───── RECORDS PROVIDED ─────

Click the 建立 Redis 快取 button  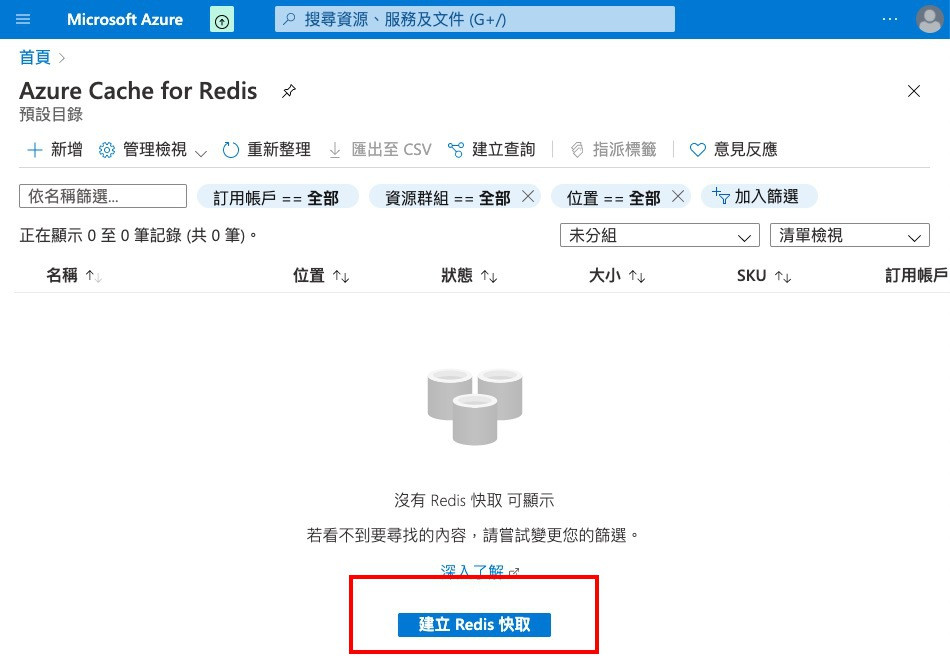[474, 624]
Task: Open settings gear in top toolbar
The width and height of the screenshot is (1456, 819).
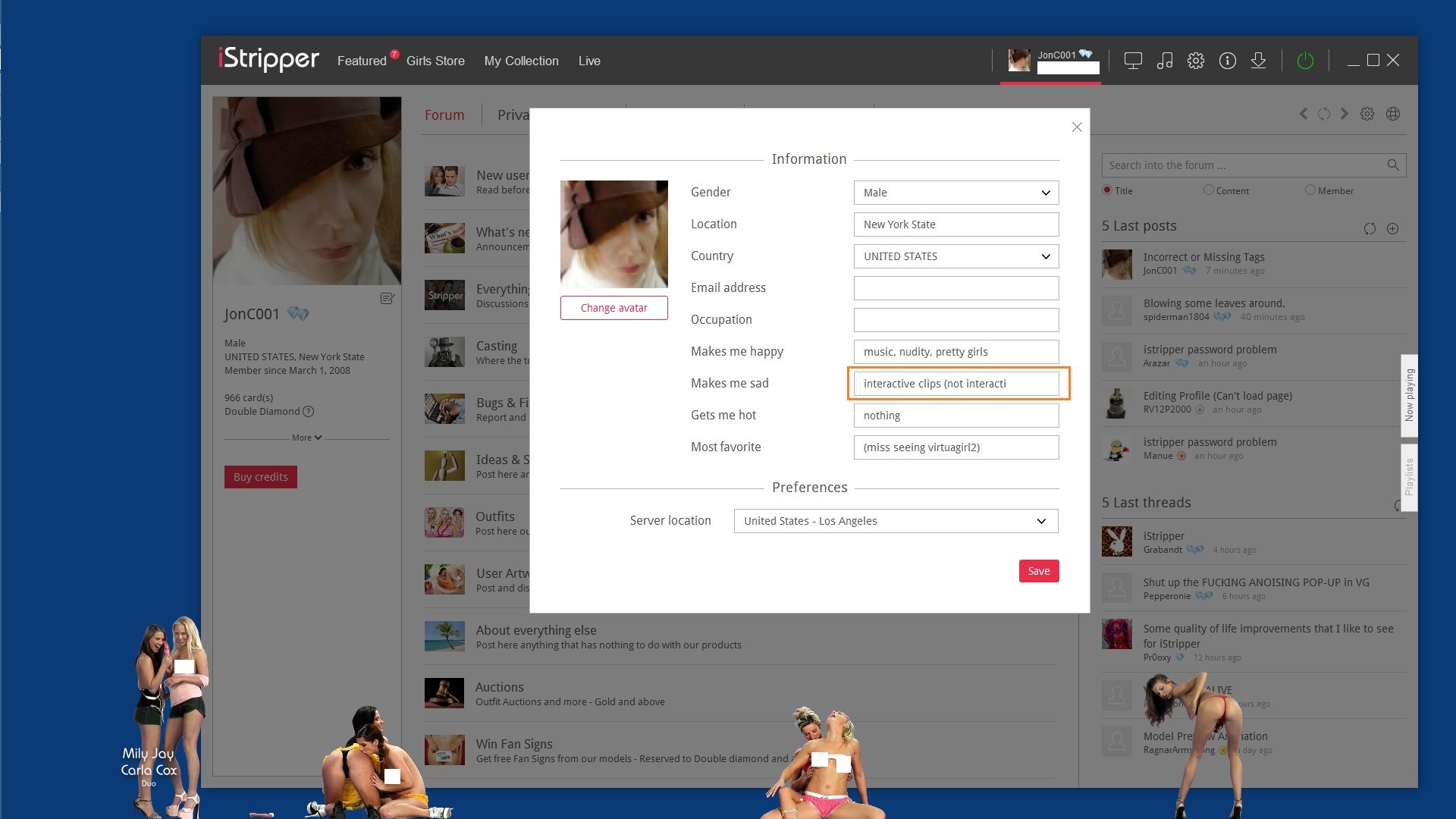Action: [1196, 61]
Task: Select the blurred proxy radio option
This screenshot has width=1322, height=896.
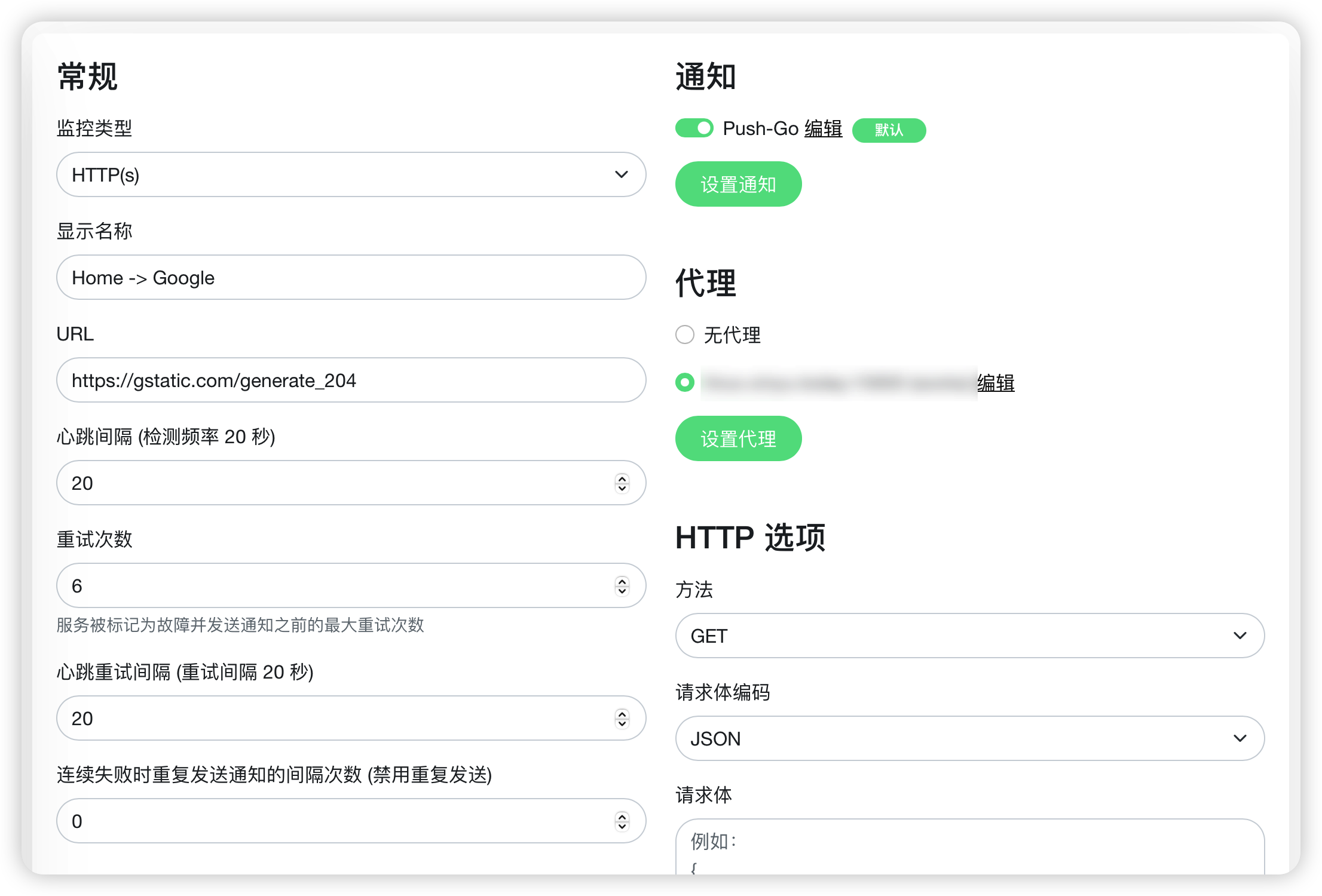Action: [x=685, y=382]
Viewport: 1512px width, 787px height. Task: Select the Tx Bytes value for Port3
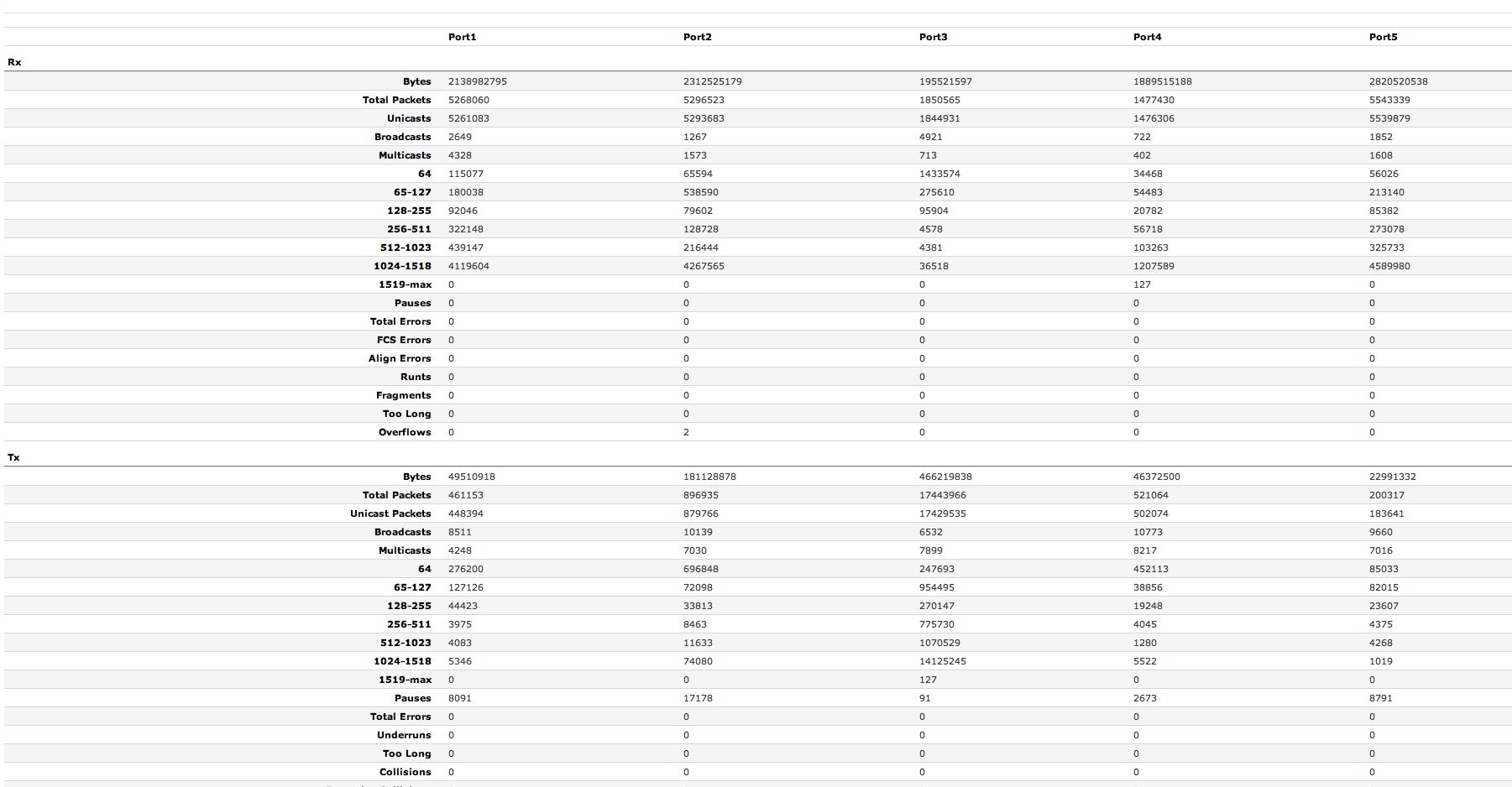(x=945, y=477)
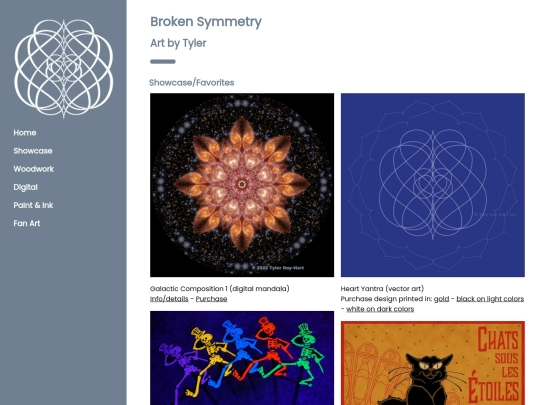Viewport: 540px width, 405px height.
Task: Open the Home menu item
Action: (25, 133)
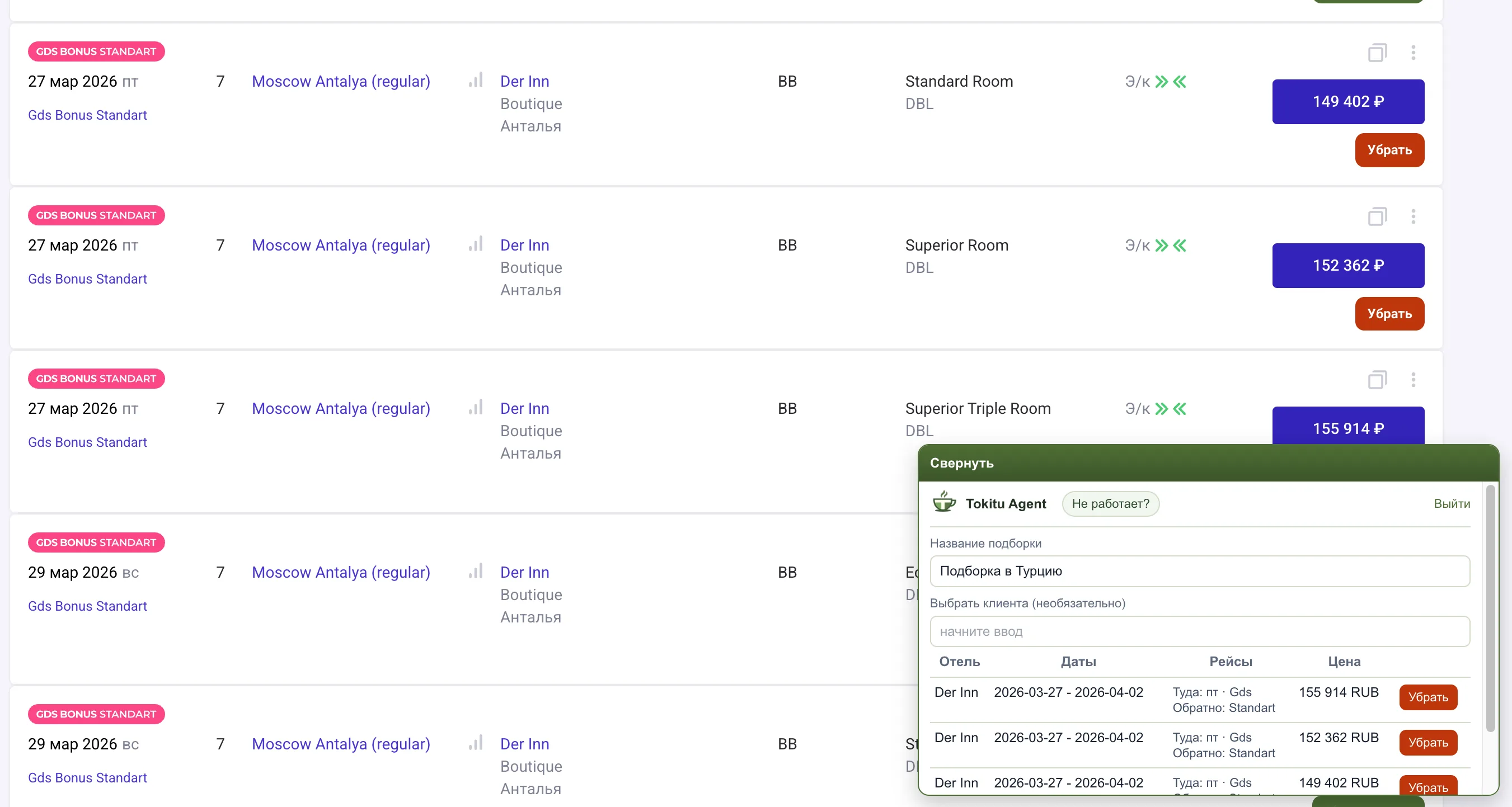This screenshot has height=807, width=1512.
Task: Open Moscow Antalya (regular) link, Superior Triple row
Action: tap(340, 408)
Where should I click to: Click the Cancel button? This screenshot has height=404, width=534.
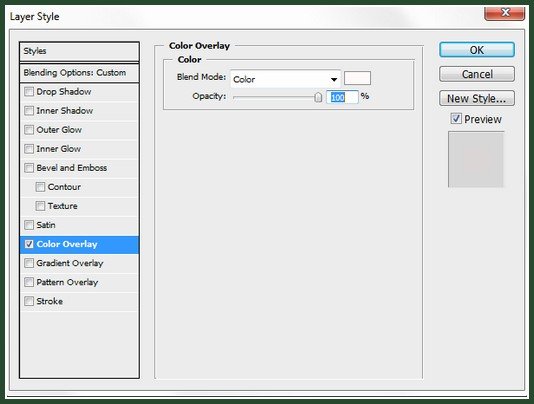coord(476,74)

─────

*REQUIREMENT*
Copy out the entries from the line containing "Task: Select the blurred proxy radio option" through the end of the entries, both ends included, keeping each line exactly the same. Leave the pictures out of your answer.

*FINAL RESULT*
Task: Select the blurred proxy radio option
This screenshot has width=1322, height=896.
Action: [x=685, y=382]
Viewport: 1512px width, 787px height. Task: Select the Tx Bytes value for Port3
(x=945, y=477)
Viewport: 540px width, 405px height.
Task: Open the Home menu item
Action: (25, 133)
This screenshot has height=807, width=1512.
Task: Open Moscow Antalya (regular) link, Superior Triple row
Action: tap(340, 408)
Where should I click to: Click the Cancel button? This screenshot has height=404, width=534.
coord(476,74)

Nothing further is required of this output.